:: WORK TO BE COMPLETED ::
What you should end up with is an exact copy of the lines from the one holding "At what coordinates" through the last line of the entries below, both included, and nothing else; leave every picture out.

:: RAW DATA ::
▬▬▬▬▬▬▬▬▬▬

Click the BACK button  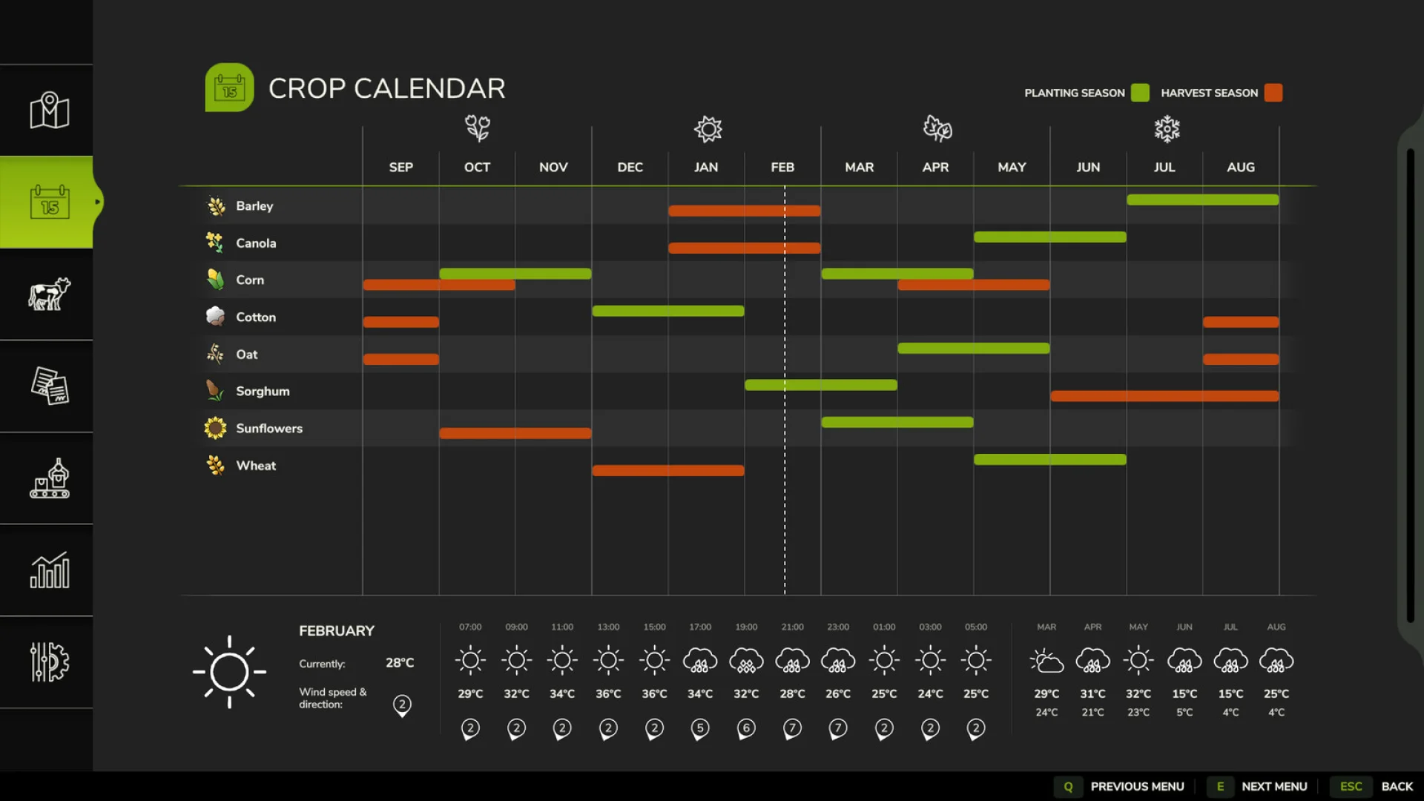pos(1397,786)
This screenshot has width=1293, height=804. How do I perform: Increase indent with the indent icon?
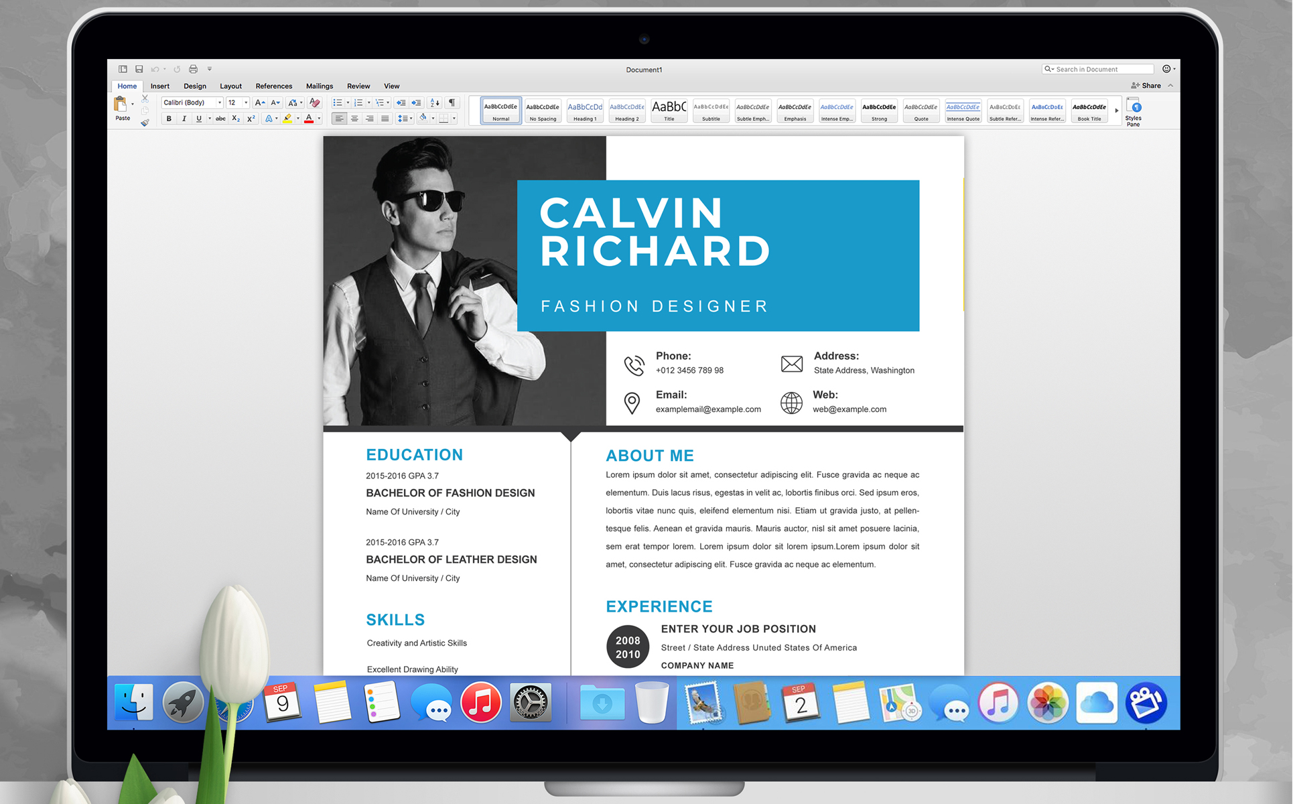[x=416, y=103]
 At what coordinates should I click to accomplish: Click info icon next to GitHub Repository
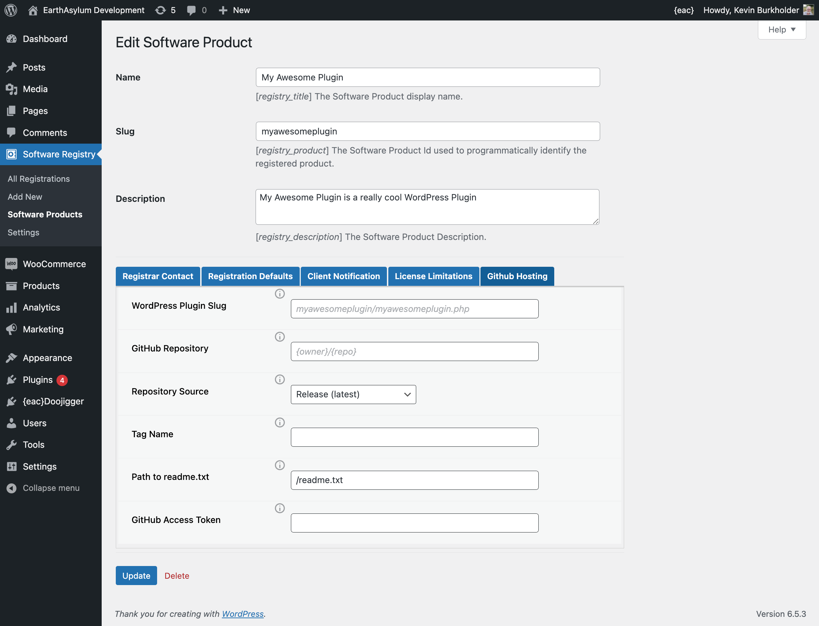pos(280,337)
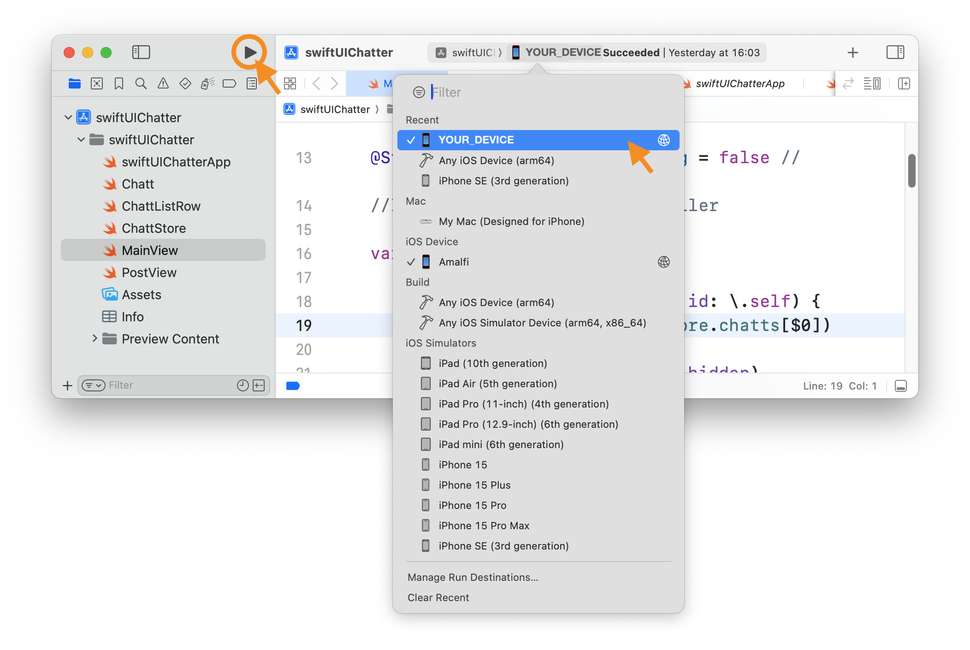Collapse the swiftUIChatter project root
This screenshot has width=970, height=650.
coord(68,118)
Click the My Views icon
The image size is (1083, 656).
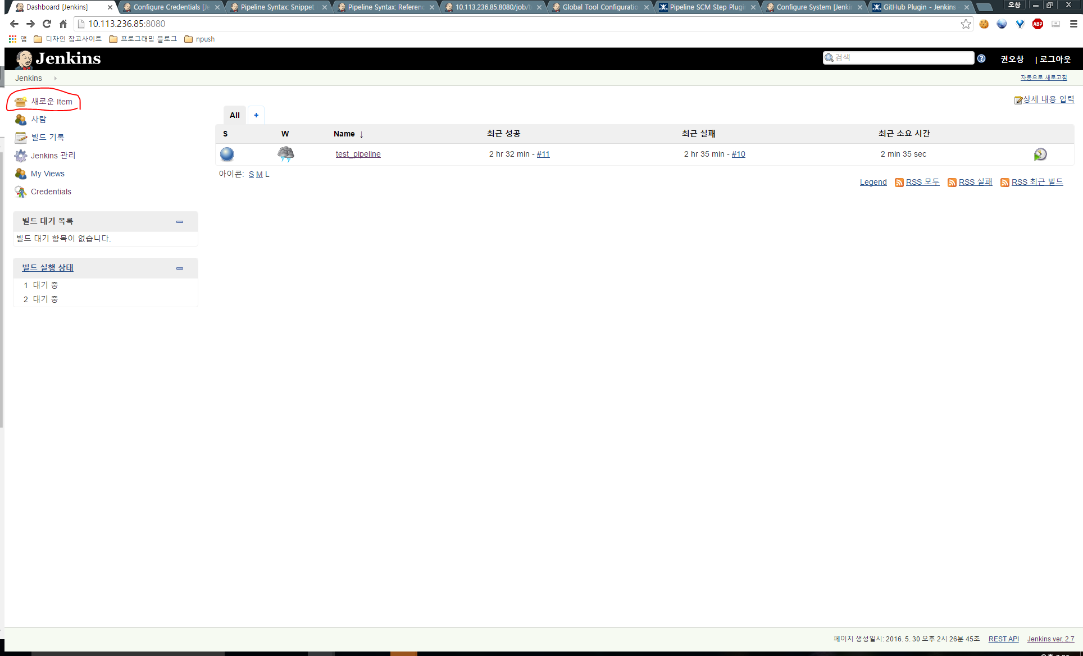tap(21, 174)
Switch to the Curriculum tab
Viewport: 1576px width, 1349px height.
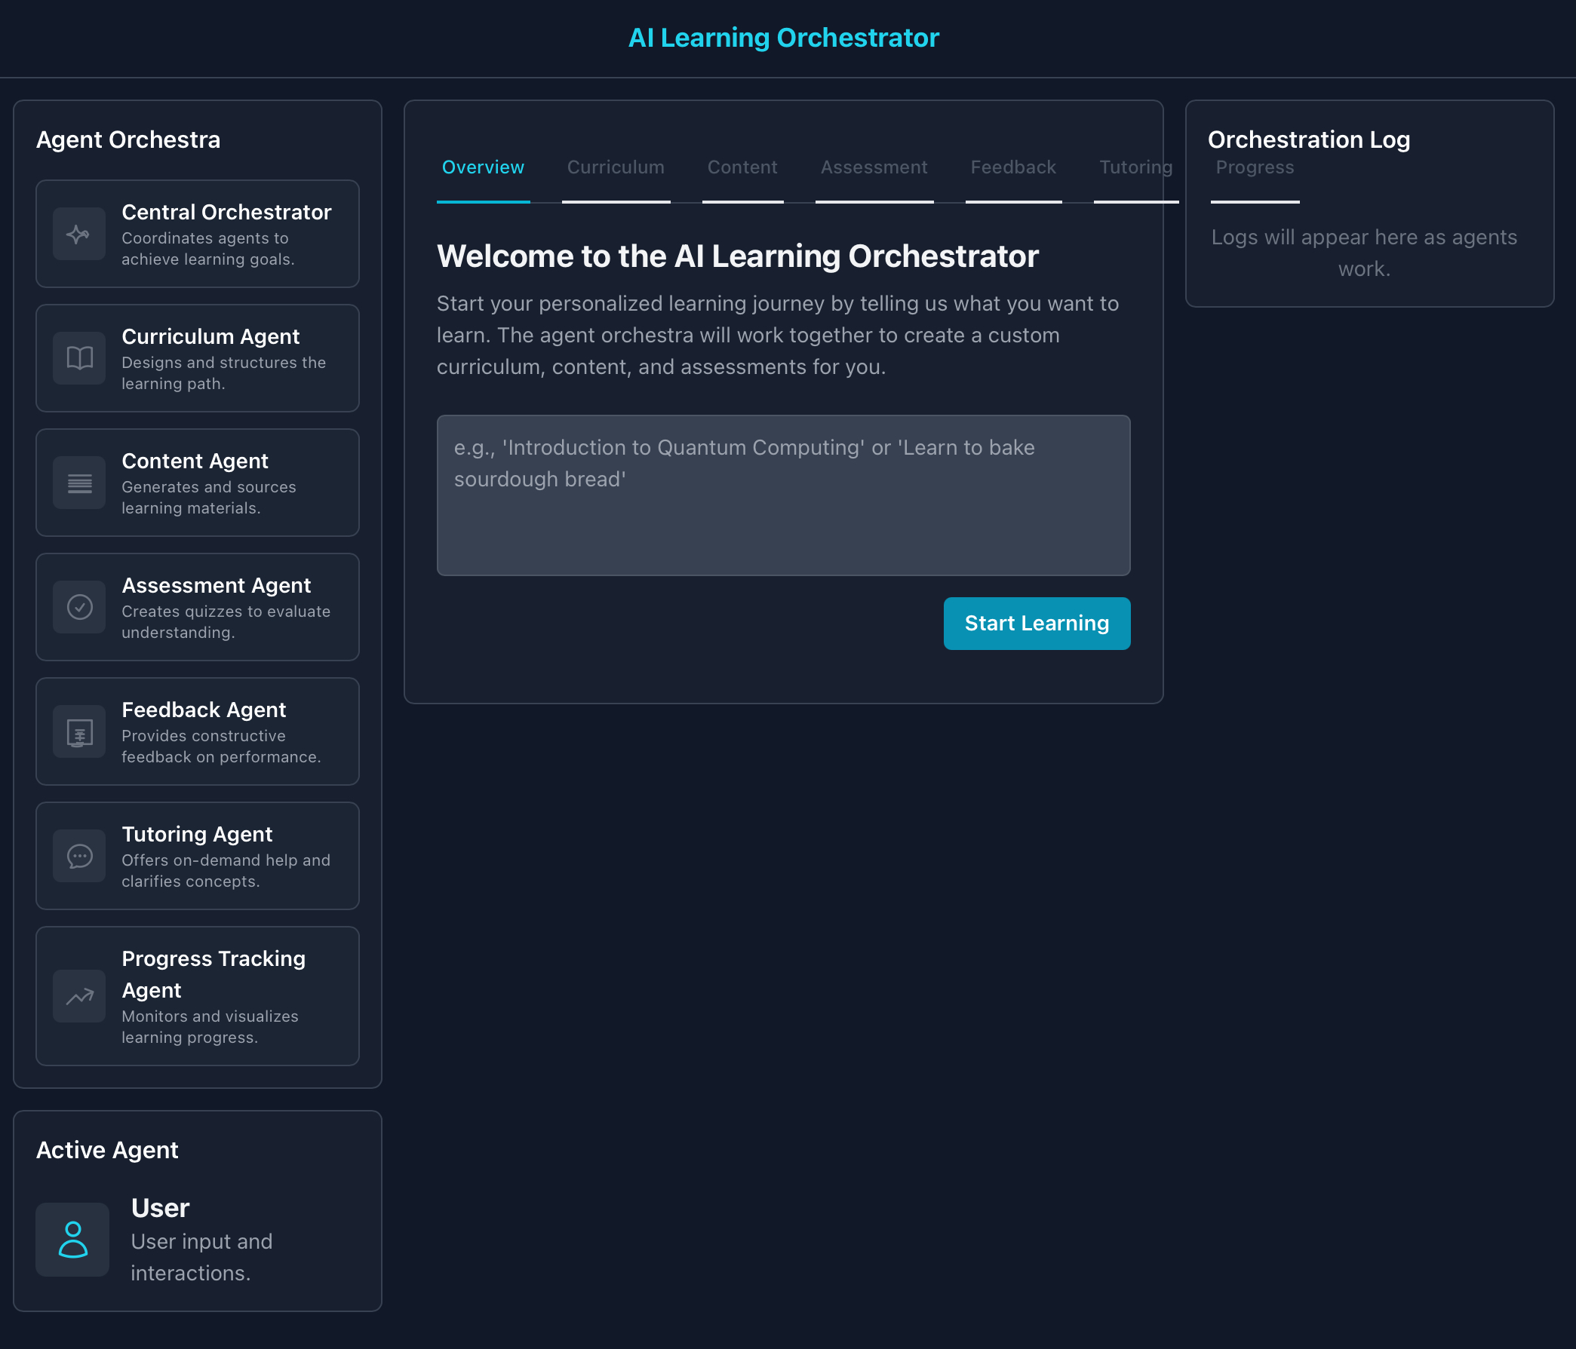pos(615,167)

▬▬▬▬▬▬▬▬▬▬

:: YOUR RESPONSE ::
 At what coordinates should I click to accomplish: Click info icon next to GitHub Repository
pos(280,337)
Collapse the swiftUIChatter project root
This screenshot has width=970, height=650.
coord(68,118)
Click the My Views icon
The image size is (1083, 656).
tap(21, 174)
Switch to the Curriculum tab
Viewport: 1576px width, 1349px height.
pos(615,167)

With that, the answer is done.